I, for one, do not care to see ACDs doubling as televisions. I have two 23" ACDs and they're great for what I do (visual effects for film and photography on the side). The color, the contrast, the brightness, the resolution; they're all just right.
ACDs don't have an extraordinarily high refresh rate. Spec-for-spec, they don't offer as much bang for the buck as some other displays that offer similar sizes and resolutions with 2ms refresh rates. But those specs don't matter when I'm looking at some other brand of screen and it straight-up doesn't look as good as my ACDs (in terms of color recreation, true contrast, even backlighting, etc).

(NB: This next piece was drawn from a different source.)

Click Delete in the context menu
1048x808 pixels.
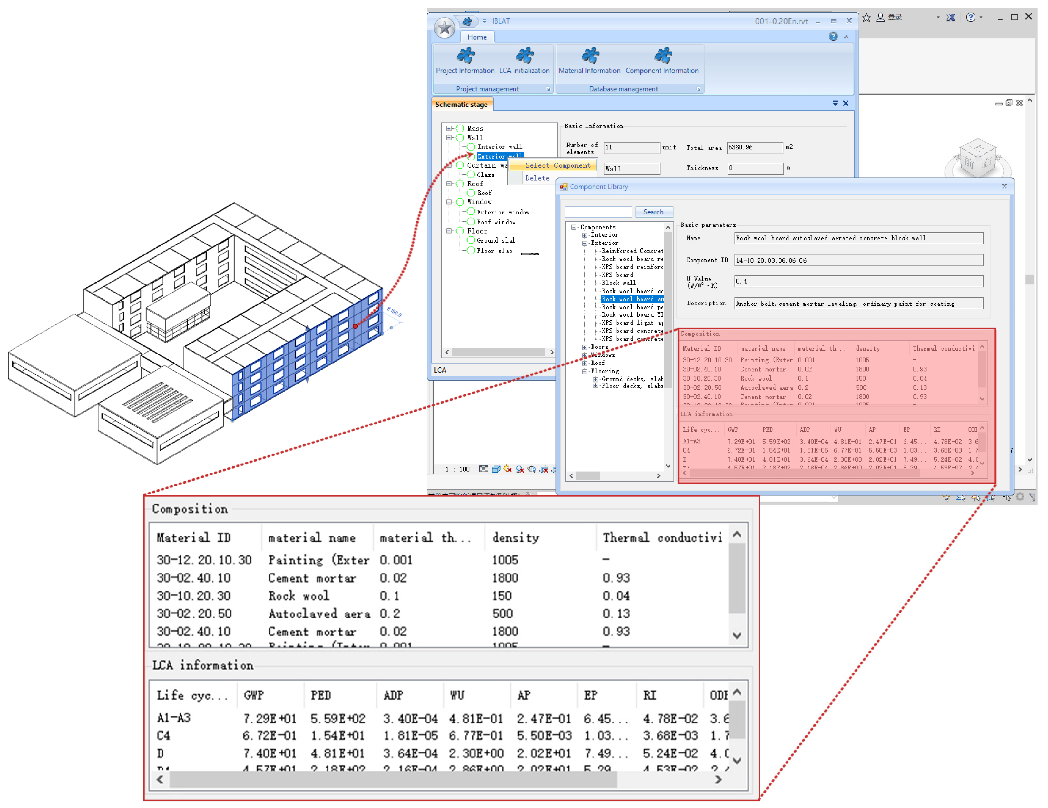(x=537, y=178)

But Apple displays do have lower than average refresh rates (among high-end monitors). So if you used it as a TV, the action would be blurry. I'd worry that overall image quality would go down if they sacrificed the current screens for higher-refresh rate ones. The simple truth is, when you're using an ACD in a professional setting (as is their purpose), and working on 24fps film or still photography, refresh rate doesn't matter too much once you get to a reasonable level (where they are now). Perhaps a few milliseconds would be nice, but having a 2ms refreshing display is of no concern unless you're playing video games or watching high-framerate sports (which are often broadcast at 60i or - now - 60p even).

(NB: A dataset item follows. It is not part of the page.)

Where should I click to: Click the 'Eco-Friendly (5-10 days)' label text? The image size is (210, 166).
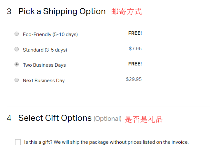click(x=50, y=34)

Also, ACDs are 16x10 aspect ratio; HDTVs are 16x9. A lot of HD sources would have trouble scaling their image to this aspect ratio. Most HD sources (cable boxes, satellite receivers, Xbox, etc) are only configured to display letterboxed 4x3 or native 16x9. So if you forced it into a 16x10 ACD (that aspect ratio is not likely to change), it might automatically stretch the image vertically or put black bars at the top and bottom and give the user no choice between the two (because the source doesn't understand 16x10 and therefore can't correct the problem). When you hook up a computer to an ACD and play a game, usually the game software has an option for 16x10 display mode because so many computer monitors use this aspect ratio.
So, updates I'd want:
iSight option would be nice. I use my Mac Pro in a professional setting, yet I'd still like to be able to use my Mac Pro for video conferencing (right now, I switch over to my MacBook Pro). If it were an option, those buying two could order it in their primary display and not bother with it in their secondary. I don't know if Apple would ever off such an option, though. It's so unobtrusive in iMacs and MBPs, though, and it has to be a pretty cheap device for them to manufacture, so I don't see the harm in having it.

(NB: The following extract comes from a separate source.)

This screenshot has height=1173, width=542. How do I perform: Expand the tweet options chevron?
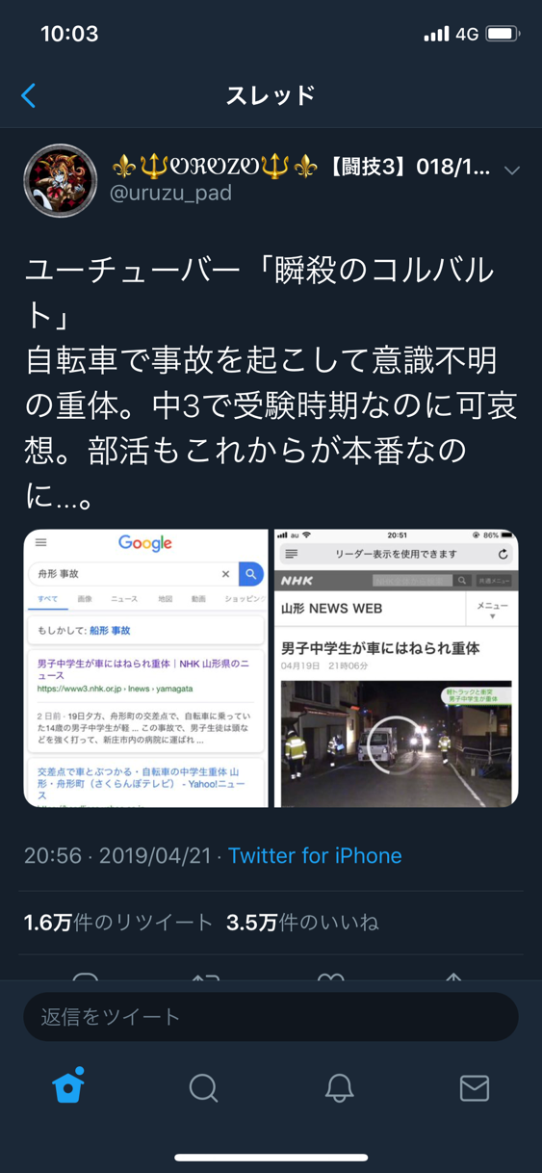click(512, 170)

Perhaps a new ultra-high-res 40" model. It'd be nice for 4k visual effects work and 12mp photographs, I know that! Apple pushed the industry forward once by offering a 2560x1600 30" before anyone else. Perhaps they can up the ante again.
Also, it's time to lower prices. Apple displays are worth more than all of the cheap alternatives because they look better, but I think that their prices should drop because the technology has become cheaper to produce, regardless of their continual superiority. Follow the market, but maintain and scale the price gap.
I don't care if they change the design; I'm happy with the current design but Ive and the boys (and girls) turn out nothing but solid gold, so if they redesign it, I'm sure it'll be beautiful.